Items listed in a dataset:

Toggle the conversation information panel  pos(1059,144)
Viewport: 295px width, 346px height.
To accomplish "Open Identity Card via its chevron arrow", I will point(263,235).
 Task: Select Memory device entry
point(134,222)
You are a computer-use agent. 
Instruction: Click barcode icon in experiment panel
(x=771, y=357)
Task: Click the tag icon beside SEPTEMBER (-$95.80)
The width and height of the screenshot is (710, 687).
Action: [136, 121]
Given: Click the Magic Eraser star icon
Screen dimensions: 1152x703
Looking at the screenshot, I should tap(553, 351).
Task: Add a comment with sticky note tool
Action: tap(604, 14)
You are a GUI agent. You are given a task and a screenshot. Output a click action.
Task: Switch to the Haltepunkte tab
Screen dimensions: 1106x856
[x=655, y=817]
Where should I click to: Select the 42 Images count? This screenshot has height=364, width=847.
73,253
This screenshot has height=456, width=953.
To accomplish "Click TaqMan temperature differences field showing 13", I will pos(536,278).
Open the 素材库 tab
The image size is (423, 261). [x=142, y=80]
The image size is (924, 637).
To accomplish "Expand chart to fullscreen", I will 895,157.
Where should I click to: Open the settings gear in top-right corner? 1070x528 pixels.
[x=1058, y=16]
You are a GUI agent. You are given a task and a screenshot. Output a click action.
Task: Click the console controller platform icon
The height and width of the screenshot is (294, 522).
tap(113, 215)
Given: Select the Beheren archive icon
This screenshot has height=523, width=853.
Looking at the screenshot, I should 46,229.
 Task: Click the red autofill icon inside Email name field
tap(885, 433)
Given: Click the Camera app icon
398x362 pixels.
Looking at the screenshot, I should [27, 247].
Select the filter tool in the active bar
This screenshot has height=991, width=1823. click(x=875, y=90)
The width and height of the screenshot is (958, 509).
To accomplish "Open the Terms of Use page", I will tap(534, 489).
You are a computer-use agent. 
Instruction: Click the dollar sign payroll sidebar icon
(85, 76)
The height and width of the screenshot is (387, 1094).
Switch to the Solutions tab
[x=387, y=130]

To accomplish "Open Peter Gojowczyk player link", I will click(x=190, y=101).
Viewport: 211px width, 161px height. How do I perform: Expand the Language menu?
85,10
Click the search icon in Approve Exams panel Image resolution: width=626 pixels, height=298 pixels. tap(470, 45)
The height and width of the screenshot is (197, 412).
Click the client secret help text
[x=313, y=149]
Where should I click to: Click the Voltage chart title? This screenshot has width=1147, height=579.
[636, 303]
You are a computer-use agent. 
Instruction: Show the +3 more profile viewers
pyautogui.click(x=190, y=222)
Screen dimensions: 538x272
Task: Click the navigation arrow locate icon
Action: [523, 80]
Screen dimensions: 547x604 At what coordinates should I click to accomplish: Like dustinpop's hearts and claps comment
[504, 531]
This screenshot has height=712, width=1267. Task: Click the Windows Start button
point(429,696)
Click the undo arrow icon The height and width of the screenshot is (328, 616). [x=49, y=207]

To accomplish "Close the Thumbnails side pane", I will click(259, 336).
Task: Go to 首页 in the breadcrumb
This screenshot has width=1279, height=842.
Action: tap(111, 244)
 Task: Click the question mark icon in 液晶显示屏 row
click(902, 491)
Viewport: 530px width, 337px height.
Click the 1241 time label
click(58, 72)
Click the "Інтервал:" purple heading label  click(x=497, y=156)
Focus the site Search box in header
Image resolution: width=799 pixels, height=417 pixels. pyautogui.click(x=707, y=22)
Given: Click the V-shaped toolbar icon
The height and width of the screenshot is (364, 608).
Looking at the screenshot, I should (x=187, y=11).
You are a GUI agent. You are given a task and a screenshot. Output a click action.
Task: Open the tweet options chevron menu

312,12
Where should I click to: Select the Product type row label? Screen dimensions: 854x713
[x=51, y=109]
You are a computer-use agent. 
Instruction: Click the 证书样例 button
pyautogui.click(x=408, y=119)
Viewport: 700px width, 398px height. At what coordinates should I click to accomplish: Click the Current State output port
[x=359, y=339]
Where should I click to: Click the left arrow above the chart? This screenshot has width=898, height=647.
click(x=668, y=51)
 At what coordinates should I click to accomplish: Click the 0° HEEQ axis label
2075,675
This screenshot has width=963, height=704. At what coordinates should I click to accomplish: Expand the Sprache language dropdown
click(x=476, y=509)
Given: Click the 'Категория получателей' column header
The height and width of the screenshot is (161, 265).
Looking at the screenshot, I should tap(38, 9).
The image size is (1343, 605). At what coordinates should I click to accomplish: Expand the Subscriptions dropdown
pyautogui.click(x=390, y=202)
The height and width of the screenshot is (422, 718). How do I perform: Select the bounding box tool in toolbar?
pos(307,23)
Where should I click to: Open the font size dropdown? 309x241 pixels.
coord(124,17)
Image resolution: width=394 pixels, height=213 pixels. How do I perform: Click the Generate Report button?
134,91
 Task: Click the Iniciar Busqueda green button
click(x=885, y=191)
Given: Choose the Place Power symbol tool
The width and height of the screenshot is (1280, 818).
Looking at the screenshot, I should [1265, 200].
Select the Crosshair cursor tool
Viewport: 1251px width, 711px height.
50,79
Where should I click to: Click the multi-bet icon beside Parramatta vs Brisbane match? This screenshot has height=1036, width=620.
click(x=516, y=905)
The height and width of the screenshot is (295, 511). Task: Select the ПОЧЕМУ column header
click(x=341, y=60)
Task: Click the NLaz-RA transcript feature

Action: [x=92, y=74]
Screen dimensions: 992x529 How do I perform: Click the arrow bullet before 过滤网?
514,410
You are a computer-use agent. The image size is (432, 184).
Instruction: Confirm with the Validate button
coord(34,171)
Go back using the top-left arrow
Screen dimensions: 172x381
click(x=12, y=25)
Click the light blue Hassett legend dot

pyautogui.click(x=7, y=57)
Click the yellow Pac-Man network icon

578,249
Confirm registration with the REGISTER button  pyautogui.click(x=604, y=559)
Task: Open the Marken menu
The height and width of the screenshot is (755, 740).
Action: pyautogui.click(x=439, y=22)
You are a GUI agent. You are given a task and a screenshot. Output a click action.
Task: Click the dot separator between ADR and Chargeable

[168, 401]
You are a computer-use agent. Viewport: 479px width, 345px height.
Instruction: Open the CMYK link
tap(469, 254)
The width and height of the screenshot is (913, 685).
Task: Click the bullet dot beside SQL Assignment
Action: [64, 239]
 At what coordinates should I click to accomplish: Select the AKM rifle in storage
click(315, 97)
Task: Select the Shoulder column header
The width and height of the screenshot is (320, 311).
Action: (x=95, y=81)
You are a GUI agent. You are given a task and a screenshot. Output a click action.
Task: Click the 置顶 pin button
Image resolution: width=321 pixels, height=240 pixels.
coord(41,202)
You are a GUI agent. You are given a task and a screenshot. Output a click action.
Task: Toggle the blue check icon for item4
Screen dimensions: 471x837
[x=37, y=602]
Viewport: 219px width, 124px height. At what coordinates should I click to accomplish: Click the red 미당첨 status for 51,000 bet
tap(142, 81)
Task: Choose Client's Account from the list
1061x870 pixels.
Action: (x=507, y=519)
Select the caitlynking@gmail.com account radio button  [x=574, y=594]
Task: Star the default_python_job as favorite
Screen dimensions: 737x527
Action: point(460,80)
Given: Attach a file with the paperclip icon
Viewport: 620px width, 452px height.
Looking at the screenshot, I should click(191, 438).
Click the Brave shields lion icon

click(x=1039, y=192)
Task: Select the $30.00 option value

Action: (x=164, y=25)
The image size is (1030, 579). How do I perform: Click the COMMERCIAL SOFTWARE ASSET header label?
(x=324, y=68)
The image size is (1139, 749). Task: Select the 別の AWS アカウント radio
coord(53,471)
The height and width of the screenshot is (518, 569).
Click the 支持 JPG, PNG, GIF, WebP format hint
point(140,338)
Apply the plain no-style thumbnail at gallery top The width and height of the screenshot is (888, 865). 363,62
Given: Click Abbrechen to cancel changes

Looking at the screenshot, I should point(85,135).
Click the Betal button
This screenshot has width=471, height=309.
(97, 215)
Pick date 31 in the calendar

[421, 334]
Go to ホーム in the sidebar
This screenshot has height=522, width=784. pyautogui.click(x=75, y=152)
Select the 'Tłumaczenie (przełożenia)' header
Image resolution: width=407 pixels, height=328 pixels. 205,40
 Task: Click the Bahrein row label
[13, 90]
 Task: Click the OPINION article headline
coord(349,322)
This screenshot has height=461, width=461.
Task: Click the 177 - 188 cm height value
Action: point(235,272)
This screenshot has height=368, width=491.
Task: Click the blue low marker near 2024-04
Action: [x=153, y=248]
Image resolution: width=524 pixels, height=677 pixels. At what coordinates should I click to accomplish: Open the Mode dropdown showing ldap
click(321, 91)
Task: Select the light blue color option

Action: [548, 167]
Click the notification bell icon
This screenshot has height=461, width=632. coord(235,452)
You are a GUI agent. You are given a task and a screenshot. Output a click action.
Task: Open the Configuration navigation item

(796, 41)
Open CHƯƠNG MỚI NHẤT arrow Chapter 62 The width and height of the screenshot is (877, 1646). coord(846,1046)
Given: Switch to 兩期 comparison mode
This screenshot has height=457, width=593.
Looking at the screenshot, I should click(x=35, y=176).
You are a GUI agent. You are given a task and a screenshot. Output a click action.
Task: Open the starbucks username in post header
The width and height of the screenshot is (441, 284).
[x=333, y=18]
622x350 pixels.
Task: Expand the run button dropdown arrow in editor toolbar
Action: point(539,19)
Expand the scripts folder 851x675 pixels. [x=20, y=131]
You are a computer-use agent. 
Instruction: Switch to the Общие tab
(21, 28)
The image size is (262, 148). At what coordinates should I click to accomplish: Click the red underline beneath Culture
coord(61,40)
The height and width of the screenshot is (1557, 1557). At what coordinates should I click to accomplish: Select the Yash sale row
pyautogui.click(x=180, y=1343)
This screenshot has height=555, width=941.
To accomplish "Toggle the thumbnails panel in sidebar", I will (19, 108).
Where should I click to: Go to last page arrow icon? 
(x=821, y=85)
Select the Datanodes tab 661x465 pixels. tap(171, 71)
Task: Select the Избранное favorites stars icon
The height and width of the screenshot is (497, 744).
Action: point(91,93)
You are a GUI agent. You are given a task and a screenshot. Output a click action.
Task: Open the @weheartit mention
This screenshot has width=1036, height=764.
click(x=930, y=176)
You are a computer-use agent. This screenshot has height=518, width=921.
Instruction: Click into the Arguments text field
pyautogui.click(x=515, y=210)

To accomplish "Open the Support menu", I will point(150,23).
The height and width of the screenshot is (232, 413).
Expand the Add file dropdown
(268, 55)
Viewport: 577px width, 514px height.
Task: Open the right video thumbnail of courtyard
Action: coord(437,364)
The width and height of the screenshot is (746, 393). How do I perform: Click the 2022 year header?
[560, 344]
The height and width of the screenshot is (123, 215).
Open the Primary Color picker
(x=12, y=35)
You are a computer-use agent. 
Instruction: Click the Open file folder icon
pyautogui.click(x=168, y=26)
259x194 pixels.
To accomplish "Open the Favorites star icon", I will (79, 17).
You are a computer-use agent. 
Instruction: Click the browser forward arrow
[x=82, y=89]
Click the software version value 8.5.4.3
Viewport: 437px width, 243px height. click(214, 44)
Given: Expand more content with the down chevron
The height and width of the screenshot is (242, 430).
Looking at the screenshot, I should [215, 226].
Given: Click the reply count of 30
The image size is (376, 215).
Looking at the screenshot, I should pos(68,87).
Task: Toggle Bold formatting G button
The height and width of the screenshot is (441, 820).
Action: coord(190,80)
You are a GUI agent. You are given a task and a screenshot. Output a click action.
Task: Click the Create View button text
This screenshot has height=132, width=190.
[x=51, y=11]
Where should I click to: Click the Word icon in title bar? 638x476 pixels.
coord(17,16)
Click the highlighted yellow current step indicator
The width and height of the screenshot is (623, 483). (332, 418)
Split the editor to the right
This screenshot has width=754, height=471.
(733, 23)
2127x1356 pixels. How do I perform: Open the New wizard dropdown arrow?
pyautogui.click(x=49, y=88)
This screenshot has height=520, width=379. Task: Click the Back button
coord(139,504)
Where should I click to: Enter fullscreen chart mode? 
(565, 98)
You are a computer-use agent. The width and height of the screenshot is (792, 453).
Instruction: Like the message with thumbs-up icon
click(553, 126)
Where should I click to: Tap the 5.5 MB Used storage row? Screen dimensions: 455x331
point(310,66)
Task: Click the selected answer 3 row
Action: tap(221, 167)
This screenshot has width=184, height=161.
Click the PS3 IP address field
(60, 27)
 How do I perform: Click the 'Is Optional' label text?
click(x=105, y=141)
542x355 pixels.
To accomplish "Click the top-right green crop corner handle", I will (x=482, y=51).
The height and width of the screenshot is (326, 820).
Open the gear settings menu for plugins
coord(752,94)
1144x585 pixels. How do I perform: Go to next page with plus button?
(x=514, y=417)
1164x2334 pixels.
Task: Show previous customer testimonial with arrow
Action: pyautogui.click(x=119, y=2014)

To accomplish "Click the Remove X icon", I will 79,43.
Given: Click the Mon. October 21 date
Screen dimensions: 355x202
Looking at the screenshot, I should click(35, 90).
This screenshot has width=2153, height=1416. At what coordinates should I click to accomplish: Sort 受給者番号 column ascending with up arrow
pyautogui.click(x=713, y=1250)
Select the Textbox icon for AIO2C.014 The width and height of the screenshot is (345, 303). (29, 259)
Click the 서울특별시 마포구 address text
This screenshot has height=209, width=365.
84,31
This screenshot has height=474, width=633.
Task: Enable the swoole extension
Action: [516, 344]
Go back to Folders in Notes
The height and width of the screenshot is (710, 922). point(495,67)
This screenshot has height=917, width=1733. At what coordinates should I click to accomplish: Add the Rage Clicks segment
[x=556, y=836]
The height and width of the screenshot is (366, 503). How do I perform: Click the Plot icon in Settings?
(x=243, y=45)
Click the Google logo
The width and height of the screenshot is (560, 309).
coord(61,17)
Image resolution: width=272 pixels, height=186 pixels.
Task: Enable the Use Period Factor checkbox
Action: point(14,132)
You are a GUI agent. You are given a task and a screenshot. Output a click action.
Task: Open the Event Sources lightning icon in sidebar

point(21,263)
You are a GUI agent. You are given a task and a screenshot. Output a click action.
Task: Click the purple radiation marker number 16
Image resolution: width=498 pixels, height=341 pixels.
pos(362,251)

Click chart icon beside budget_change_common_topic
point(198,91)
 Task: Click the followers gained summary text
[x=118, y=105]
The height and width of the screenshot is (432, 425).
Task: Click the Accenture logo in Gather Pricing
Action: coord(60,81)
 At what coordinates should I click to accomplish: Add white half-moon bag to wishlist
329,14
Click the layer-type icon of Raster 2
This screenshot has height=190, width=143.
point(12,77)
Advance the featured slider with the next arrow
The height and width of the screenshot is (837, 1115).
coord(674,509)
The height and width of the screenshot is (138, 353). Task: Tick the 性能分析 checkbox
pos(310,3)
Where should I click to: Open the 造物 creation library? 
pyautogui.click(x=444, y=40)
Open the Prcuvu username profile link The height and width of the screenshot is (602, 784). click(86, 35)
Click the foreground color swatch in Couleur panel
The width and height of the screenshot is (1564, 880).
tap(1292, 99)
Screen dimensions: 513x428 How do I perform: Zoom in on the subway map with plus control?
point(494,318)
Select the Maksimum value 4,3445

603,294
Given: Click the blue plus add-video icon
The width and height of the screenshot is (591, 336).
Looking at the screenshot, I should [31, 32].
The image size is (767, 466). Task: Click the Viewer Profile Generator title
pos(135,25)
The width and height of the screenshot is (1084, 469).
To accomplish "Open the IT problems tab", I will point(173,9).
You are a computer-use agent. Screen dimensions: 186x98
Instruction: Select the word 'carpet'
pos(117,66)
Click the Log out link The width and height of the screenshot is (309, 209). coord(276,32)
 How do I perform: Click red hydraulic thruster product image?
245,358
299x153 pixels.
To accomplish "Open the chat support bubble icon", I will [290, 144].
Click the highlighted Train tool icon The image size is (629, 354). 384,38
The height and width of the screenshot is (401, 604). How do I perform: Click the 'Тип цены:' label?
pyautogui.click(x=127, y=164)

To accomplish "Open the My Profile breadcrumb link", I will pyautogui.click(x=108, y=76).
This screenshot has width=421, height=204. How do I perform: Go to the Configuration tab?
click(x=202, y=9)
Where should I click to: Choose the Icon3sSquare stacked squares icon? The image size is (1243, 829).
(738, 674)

The task: Please copy the material word for word, from the line with "Viewport: 219px width, 124px" up to and including the line with "Looking at the screenshot, I should point(85,135).".

Exercise answer:
Viewport: 219px width, 124px height. At what coordinates should I click to accomplish: Click the red 미당첨 status for 51,000 bet
tap(142, 81)
Task: Choose Client's Account from the list
1061x870 pixels.
Action: (x=507, y=519)
Select the caitlynking@gmail.com account radio button  [x=574, y=594]
Task: Star the default_python_job as favorite
Screen dimensions: 737x527
Action: point(460,80)
Given: Attach a file with the paperclip icon
Viewport: 620px width, 452px height.
Looking at the screenshot, I should click(191, 438).
Click the Brave shields lion icon

click(x=1039, y=192)
Task: Select the $30.00 option value

Action: (x=164, y=25)
The image size is (1030, 579). How do I perform: Click the COMMERCIAL SOFTWARE ASSET header label?
(x=324, y=68)
The image size is (1139, 749). Task: Select the 別の AWS アカウント radio
coord(53,471)
The height and width of the screenshot is (518, 569).
Click the 支持 JPG, PNG, GIF, WebP format hint
point(140,338)
Apply the plain no-style thumbnail at gallery top The width and height of the screenshot is (888, 865). 363,62
Given: Click Abbrechen to cancel changes

Looking at the screenshot, I should point(85,135).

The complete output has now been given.